• Extracted entries
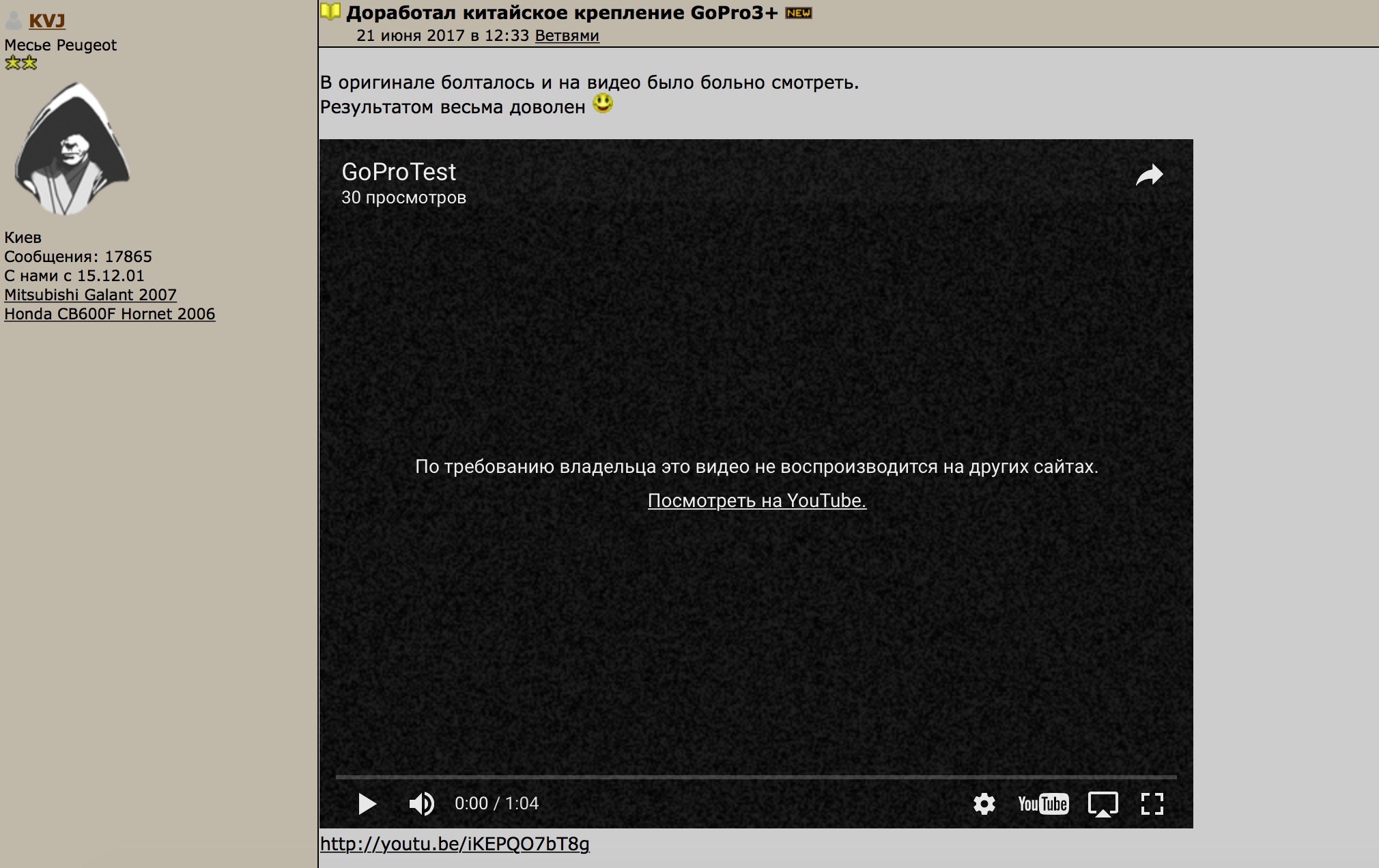Image resolution: width=1379 pixels, height=868 pixels.
Task: Open the Mitsubishi Galant 2007 link
Action: 90,295
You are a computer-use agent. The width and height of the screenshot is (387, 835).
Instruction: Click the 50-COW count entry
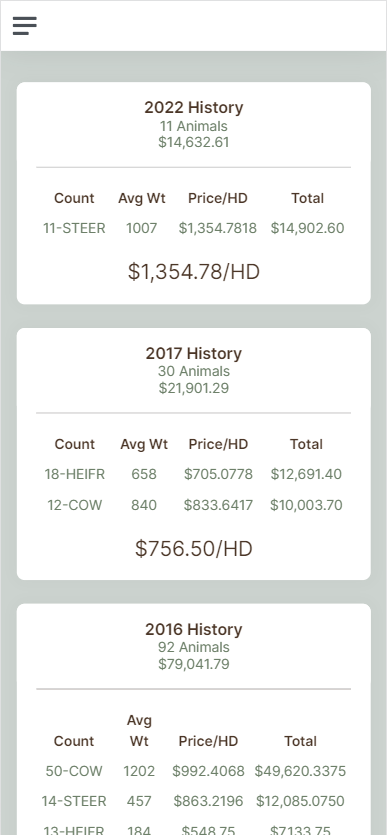[x=74, y=771]
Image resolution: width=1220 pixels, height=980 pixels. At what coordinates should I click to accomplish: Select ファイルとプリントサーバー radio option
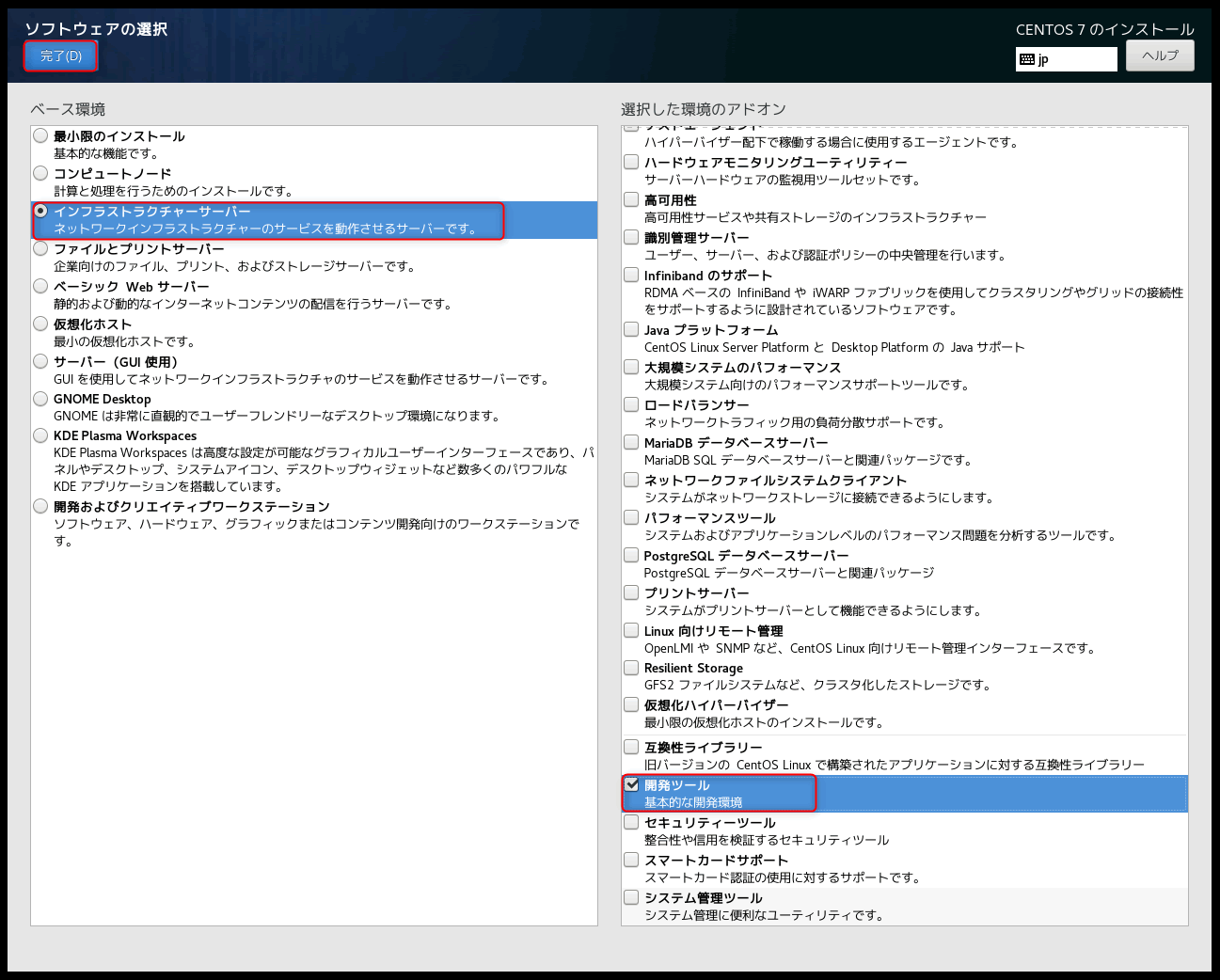pos(40,249)
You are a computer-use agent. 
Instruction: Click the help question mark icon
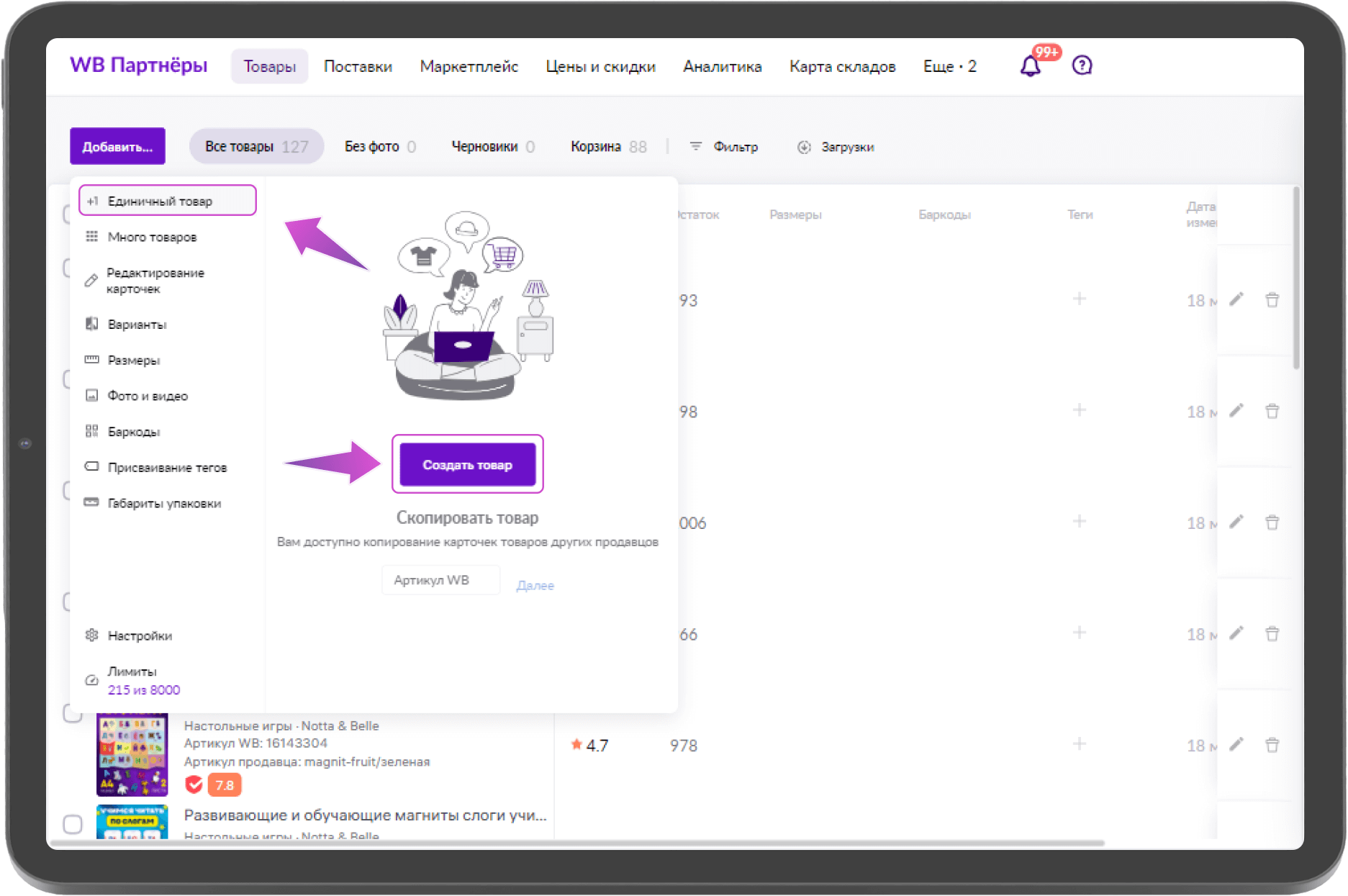pyautogui.click(x=1082, y=65)
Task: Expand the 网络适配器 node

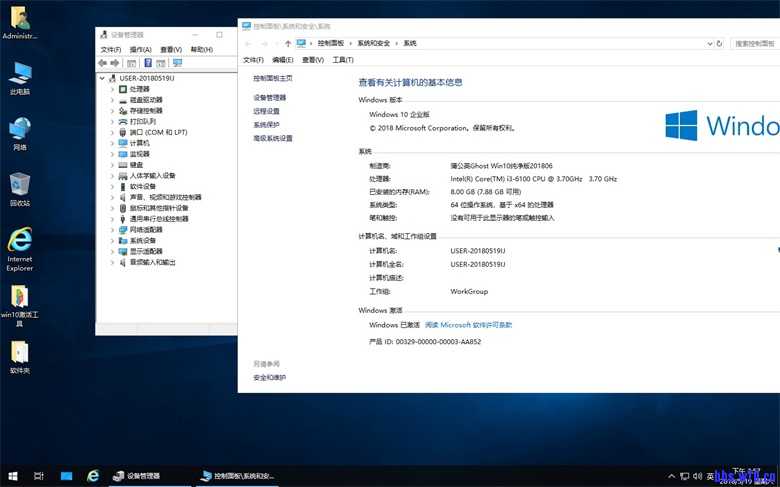Action: pos(112,229)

• Task instructions
Please rewrite all the rows above with "computer-use agent" changed to "desktop assistant" and nothing else altered. Leave out the pictures.

• Result of this task
Image resolution: width=1379 pixels, height=868 pixels.
Task: Open the Mitsubishi Galant 2007 link
Action: 90,295
You are a desktop assistant. The width and height of the screenshot is (387, 835).
Instruction: Click the 50-COW count entry
[x=74, y=771]
Image resolution: width=1220 pixels, height=980 pixels. At what coordinates should I click to accomplish: Select ファイルとプリントサーバー radio option
pos(40,249)
You are a desktop assistant. 
Instruction: Click the help question mark icon
pyautogui.click(x=1082, y=65)
Task: Expand the 网络适配器 node

Action: pos(112,229)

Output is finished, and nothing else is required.